The Numbers
Hydroponics vs. Traditional Farming
What the numbers actually look like when you compare hydroponic and conventional growing, using butterhead lettuce as the benchmark.
People ask us why we chose hydroponics over just growing in the ground. There are a lot of reasons, but the simplest answer is that the numbers make a strong case. Not in a theoretical way. In a "here's what it actually takes to grow the same crop two different ways" kind of way.
We're going to use butterhead lettuce as the example here because it's one of our core crops and it grows well in both systems, which makes the comparison fair. These numbers come from peer-reviewed research, USDA data, and university agricultural extensions.
Water: 90% Less to Grow the Same Crop
This is the one that surprises people the most. Hydroponic systems use roughly 90% less water than conventional field farming to produce the same amount of lettuce. The research puts it at about 20 liters of water per kilogram of lettuce grown hydroponically, compared to around 250 liters per kilogram in the field. That's a 12-to-1 ratio.
The reason is recirculation. In a field, you irrigate and a significant portion of that water evaporates, runs off, or drains past the root zone into the soil. The plant only absorbs a fraction of what you put down. In our system, the nutrient solution floods the table, the roots take what they need, and the rest drains back to the reservoir to be used again. Very little leaves the system.
For context, growing an acre of lettuce in a traditional field requires somewhere between one and 1.3 million gallons of water per season, depending on the soil, the irrigation method, and the climate. In Charleston, where summer heat can push evaporation rates up fast, water efficiency is not a minor consideration.
Space: Growing Up Instead of Out
Here's a question we find useful: how much space does it take to produce 5,000 heads of butterhead lettuce?
In a traditional field, average yield for head lettuce runs around 25,000 to 27,000 heads per acre. So 5,000 heads would need roughly 8,000 to 8,500 square feet of field space. That's before you account for row spacing, access paths, and equipment clearance. The actual land footprint is often larger than the planted area.
In a vertical hydroponic setup, plants are spaced tighter because you're controlling the root environment and nutrient delivery directly. You also stack growing levels. With four vertical tiers (which is standard for leafy greens), those same 5,000 heads fit in roughly 1,200 square feet of floor space. That's about 85% less ground than the field requires.
This matters for a couple of reasons. Land in and around Charleston is not cheap, and it's not getting cheaper. Growing vertically means we can produce a meaningful volume of greens without needing acreage. It also means the farm can be closer to the restaurants and markets we deliver to, which keeps the supply chain short.

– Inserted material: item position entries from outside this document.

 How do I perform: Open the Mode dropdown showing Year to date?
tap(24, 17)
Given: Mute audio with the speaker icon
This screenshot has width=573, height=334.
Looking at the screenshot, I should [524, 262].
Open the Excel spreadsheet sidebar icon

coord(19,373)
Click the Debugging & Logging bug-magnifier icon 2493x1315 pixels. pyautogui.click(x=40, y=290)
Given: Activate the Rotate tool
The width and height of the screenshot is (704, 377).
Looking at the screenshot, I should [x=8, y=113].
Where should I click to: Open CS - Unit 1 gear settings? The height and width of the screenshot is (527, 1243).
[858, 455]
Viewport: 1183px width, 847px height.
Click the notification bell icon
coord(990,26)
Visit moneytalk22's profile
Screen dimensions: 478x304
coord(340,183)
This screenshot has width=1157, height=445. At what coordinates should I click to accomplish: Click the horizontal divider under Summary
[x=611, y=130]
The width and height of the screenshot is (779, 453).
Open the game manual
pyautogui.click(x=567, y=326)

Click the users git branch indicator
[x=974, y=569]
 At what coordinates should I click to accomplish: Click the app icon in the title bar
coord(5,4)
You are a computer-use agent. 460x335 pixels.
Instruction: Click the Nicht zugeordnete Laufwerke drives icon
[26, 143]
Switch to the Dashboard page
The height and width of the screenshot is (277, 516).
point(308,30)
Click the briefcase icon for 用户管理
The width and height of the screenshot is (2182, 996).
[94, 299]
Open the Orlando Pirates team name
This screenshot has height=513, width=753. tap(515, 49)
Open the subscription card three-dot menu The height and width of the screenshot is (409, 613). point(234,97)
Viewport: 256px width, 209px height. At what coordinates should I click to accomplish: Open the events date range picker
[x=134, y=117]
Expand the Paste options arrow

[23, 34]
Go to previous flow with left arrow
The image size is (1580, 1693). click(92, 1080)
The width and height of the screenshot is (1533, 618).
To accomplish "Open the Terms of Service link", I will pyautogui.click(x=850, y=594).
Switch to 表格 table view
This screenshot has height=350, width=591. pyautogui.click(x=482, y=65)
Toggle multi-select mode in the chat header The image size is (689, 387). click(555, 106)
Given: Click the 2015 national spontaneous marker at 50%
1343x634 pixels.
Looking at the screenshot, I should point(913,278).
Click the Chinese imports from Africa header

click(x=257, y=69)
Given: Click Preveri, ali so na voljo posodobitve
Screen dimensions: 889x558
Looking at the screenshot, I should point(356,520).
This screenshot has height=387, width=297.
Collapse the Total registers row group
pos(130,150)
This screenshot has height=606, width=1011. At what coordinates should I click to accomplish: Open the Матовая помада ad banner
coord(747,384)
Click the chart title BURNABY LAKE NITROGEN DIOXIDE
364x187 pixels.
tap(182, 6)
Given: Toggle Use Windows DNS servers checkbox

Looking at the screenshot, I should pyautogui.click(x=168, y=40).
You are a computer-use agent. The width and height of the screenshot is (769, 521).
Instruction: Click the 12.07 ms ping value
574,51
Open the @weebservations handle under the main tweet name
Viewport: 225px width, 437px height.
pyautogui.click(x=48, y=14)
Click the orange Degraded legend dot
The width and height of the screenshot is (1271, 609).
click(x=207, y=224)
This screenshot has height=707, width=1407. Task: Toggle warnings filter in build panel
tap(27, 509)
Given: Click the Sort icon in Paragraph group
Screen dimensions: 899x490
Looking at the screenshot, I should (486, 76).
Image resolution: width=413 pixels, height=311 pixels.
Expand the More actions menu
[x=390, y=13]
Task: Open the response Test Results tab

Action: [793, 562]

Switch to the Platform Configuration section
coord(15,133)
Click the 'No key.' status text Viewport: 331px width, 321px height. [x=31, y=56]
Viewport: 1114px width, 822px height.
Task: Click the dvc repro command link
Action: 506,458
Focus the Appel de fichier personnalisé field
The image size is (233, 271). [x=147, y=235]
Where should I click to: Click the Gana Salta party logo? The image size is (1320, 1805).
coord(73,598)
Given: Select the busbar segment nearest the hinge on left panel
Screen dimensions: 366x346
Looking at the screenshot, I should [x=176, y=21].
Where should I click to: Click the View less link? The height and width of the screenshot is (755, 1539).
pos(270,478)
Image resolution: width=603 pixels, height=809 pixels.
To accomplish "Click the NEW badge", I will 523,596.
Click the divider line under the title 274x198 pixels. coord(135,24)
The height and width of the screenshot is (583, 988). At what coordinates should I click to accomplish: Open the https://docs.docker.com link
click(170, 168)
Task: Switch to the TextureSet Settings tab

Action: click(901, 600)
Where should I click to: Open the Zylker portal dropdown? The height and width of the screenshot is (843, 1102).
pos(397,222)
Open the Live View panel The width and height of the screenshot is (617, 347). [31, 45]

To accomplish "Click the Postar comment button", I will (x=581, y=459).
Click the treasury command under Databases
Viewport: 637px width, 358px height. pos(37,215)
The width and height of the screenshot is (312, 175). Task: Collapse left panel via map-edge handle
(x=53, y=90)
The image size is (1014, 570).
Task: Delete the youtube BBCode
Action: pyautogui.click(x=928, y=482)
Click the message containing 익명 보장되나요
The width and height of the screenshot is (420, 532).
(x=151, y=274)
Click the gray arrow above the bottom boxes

Harvest Cycles: 12 Per Year vs. 2 to 4
Butterhead lettuce grown in a field typically takes 45 to 80 days from seed to harvest, depending on the season, the weather, and the region. In the Southeast, you're realistically getting two to four harvests per year because summer heat bolts the lettuce, winter slows growth down, and you lose time between plantings for soil prep.
In a hydroponic system with a controlled indoor environment, butterhead goes from seed to harvest in about 30 to 35 days. That's consistent year-round because temperature, light, and nutrients don't fluctuate with the seasons. The math works out to roughly 10 to 12 crop cycles per year from the same growing space.
Combined with the space efficiency, this is where the productivity advantage compounds. Research from the University of Arizona found that hydroponic systems can produce 11 times more lettuce per square foot per year than field agriculture when you factor in both the tighter spacing and the faster turnaround. That number assumes a controlled environment, which is the direction we're heading as we scale.
The Tradeoffs
We're not going to pretend there aren't downsides. Hydroponic systems require more energy than an open field. Lighting, pumps, and climate control all draw power, and that's a real cost, both financially and in terms of the energy footprint. The same Arizona State study that showed 90% water savings also found that hydroponic setups use significantly more energy per kilogram of produce.
The upfront investment is higher too. Racks, reservoirs, pumps, timers, monitoring equipment: it adds up. A field and a tractor have their own costs, but the barrier to entry is different.
For us, the math still works. Water is a limited resource, space near our customers is expensive, and the restaurants we work with need consistent product year-round, not just when the weather cooperates. Hydroponics lets us deliver on that.
Every farm has to figure out what makes sense for their situation. These are the numbers that made sense for ours.